When people think of cherry blossoms, they usually think of Japan. There have been so many movies, paintings[A3] and pictures of Japanese gardens filled with cherry blossoms that many people think they only come from Japan. Where the trees first came from is still argued by many scientists, but they do know it was one of two places. The first is, of course, Japan, but the second is quite a surprise for many people. The second original home of the cherry blossom is the little island of Jeju. If you look at the map of Asia, you will see a little island just south of the Korean peninsula and just west of the Japanese city of Nagasaki. That little jellybean-shaped island is the “paradise” of Korea and is called Jeju Island. It has much warmer weather than the rest of Korea and many tourists flock there to enjoy the clean beaches, beautiful mountains and exceptional displays of cherry blossoms.
Even though these trees are originally from Korea and Japan, they have traveled very far. In 1912, Japan gave over 3000 cherry blossom trees to the United States as a sign of the growing friendship between the countries. You can still see these trees blooming in Manhattan and Washington D.C. Have you seen them around New York City? Similar gifts to other countries and individuals have taken the trees to Australia, Brazil, Canada, China, Germany, The Netherlands and the United Kingdom.
How does it use its environment to survive?
Like most other plants, the cherry blossom tree absorbs water and nutrients from the soil beneath it. It also needs lots of sunlight and carbon dioxide so it can capture the sun’s energy and make food for itself. Have you heard about how plants make their own food? It is a very interesting process called photosynthesis. Maybe you can do independent research on this process!

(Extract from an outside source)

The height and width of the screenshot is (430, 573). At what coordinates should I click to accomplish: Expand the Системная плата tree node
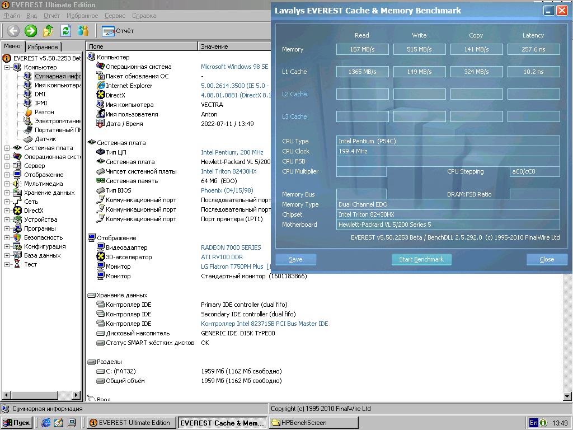[7, 148]
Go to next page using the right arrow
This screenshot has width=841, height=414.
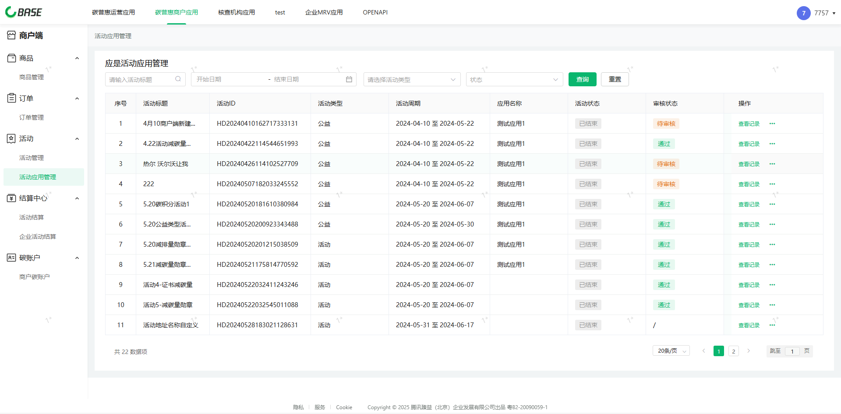click(x=749, y=351)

Besides food, plants also depend on animals for survival. I am sure you have seen bees collecting pollen from flowers. Do you know that this one way plants reproduce? The plants need insects, birds, or other animals to carry the pollen or seeds to different places where new plants can grow. Cherry blossom trees have a very special animal that helps them reproduce. It not only helps to make more trees, but it also waters the trees, cares for the trees and has picnic lunches under the blossoms. Did you guess who it is? Human beings, of course!
The bees help the plants because they get pollen for honey. People help cherry blossoms because they are so beautiful and we always want to be around them! Just because of the tree’s beauty, people do everything for the cherry blossom tree. It looks like it chose a very good survival strategy! What do you think?

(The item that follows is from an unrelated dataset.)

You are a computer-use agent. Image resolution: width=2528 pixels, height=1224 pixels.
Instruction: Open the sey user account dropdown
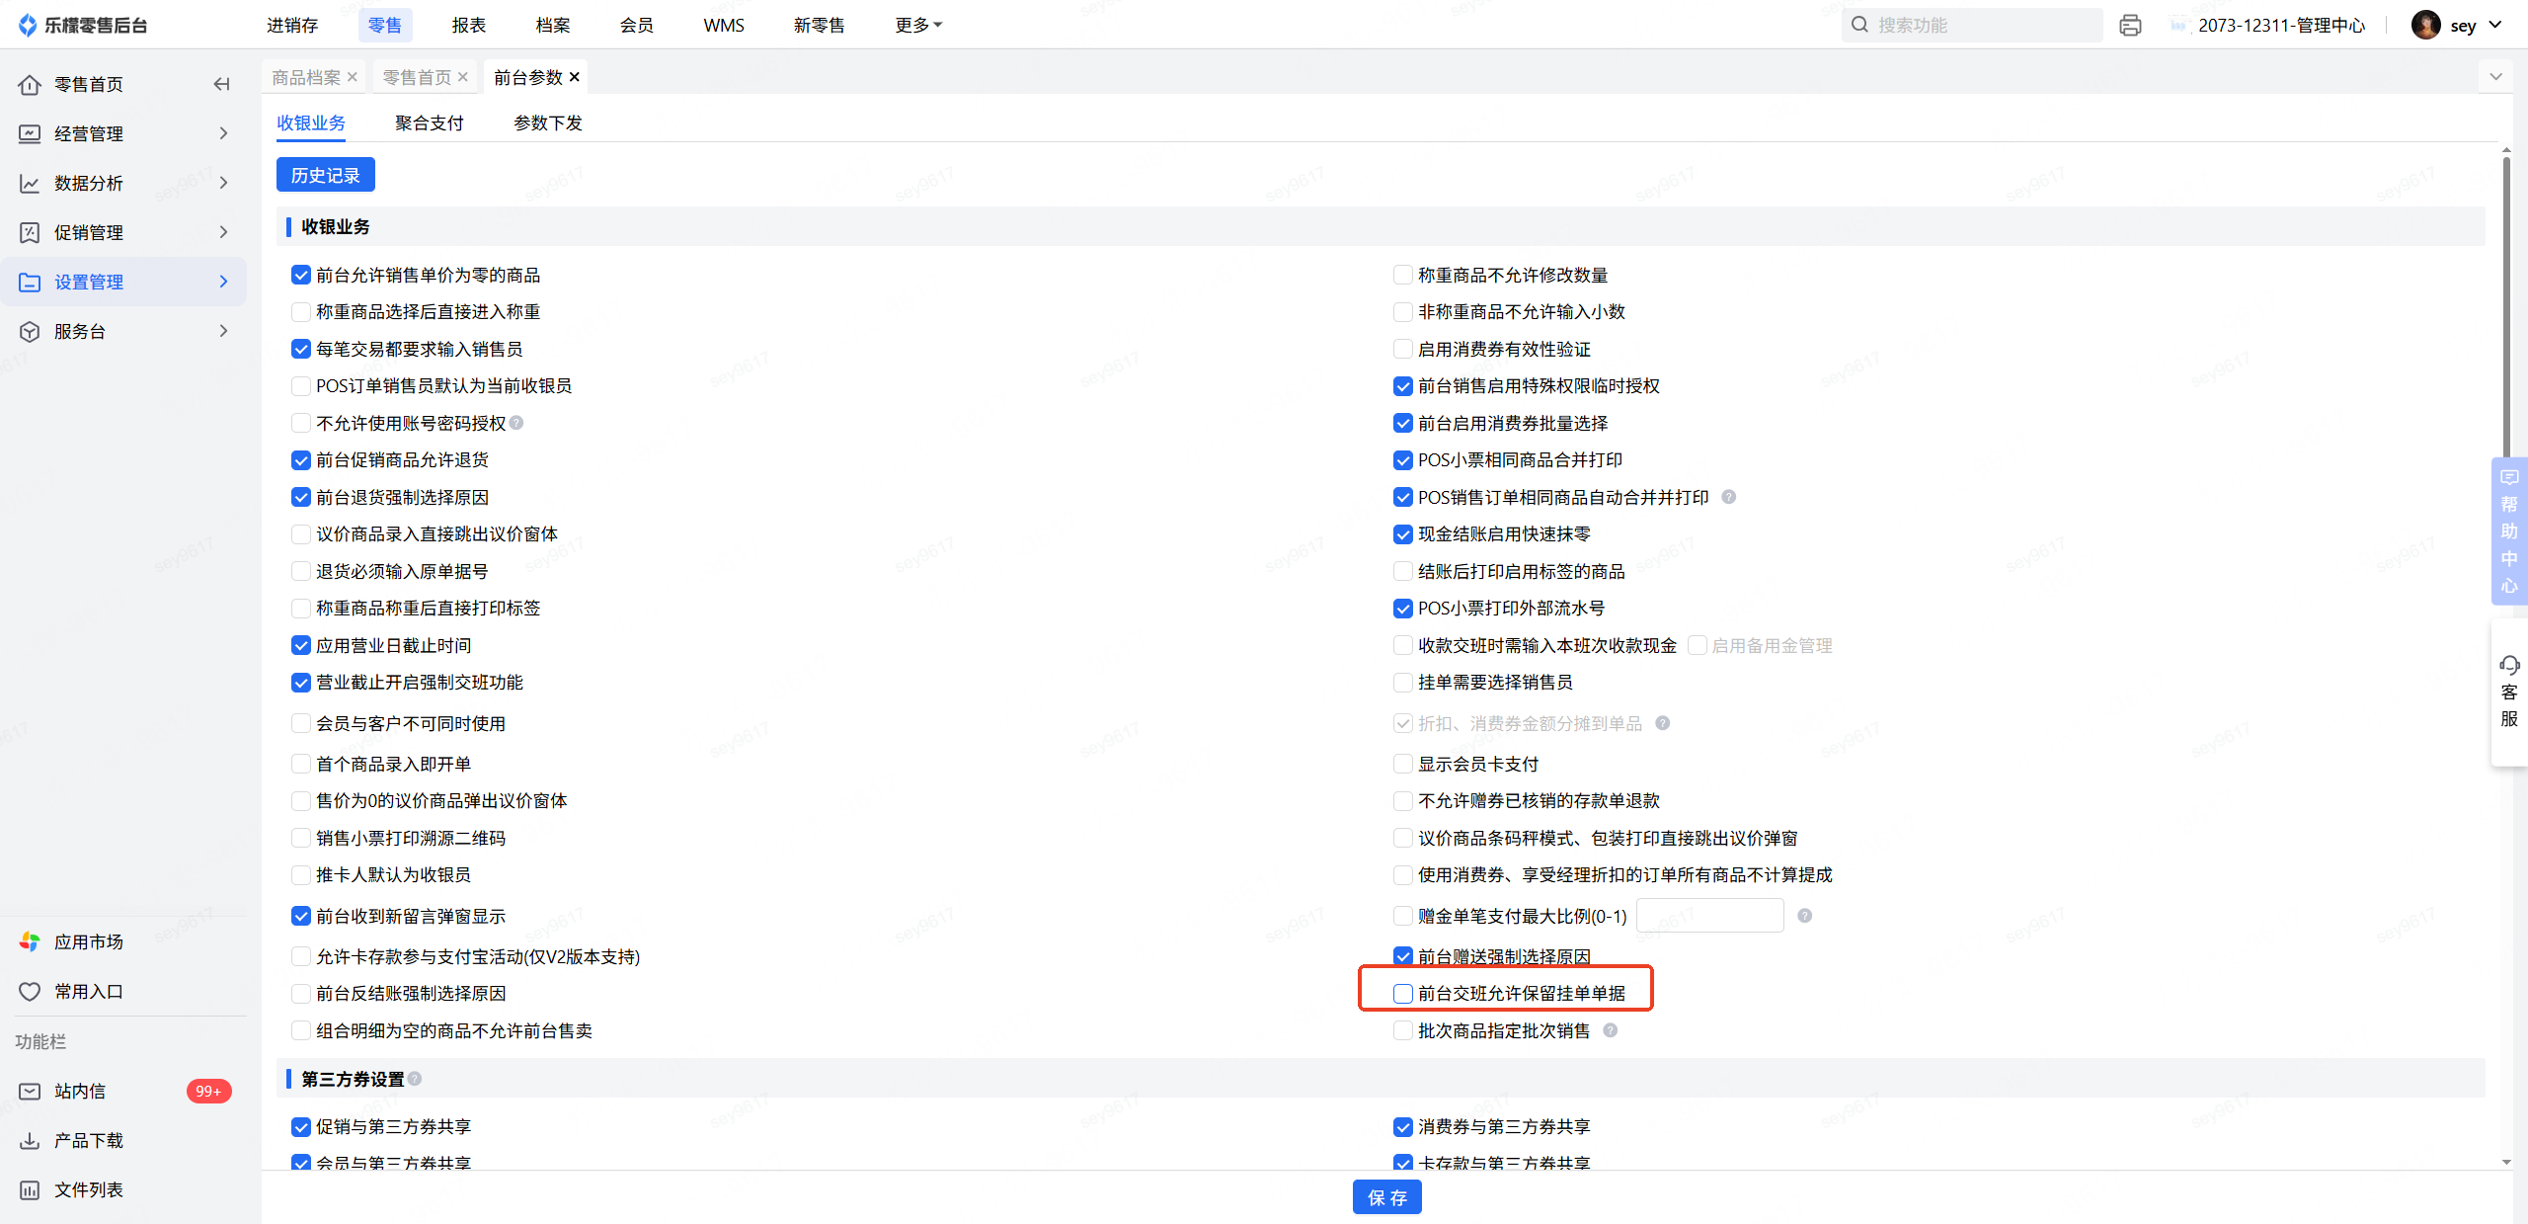(x=2462, y=26)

What can harm this plant? Are we worried about it?
I already mentioned that people put a lot of effort into growing cherry blossom trees and take very good care of them, but this has actually caused a very serious problem for the tree as well. Just like people have bred dogs into several different breeds, the cherry blossom tree has been changed by people into very specific varieties called “cultivars”. These trees are chosen because of their specific qualities like flower color or density of flowers. Because people must breed very similar trees to create these cultivars, all the new trees share almost exactly the same biological characteristics. The bad side to this is that if one of the trees gets a disease or is attacked by parasites, they are all in danger of the same problem. On the other hand, wild trees mix with each other randomly, so they have a better chance of resisting new diseases or parasites.

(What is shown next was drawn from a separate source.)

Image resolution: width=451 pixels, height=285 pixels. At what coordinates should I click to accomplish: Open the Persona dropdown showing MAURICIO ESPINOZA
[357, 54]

Diversity is what helps plants get stronger and adapt to changes in their environment. However, people are limiting the diversity of plants by choosing to plant only one specific type of vegetable, flower, or tree. This type of farming does help us produce more food and bigger crops, but it is also responsible for the loss of entire farms when just one new disease is introduced. Do you remember the trees I said that Japan gave the United States in 1912? Those trees were actually replacements for 2000 trees that Japan gave us in 1910. The 1910 trees were all killed by the same disease.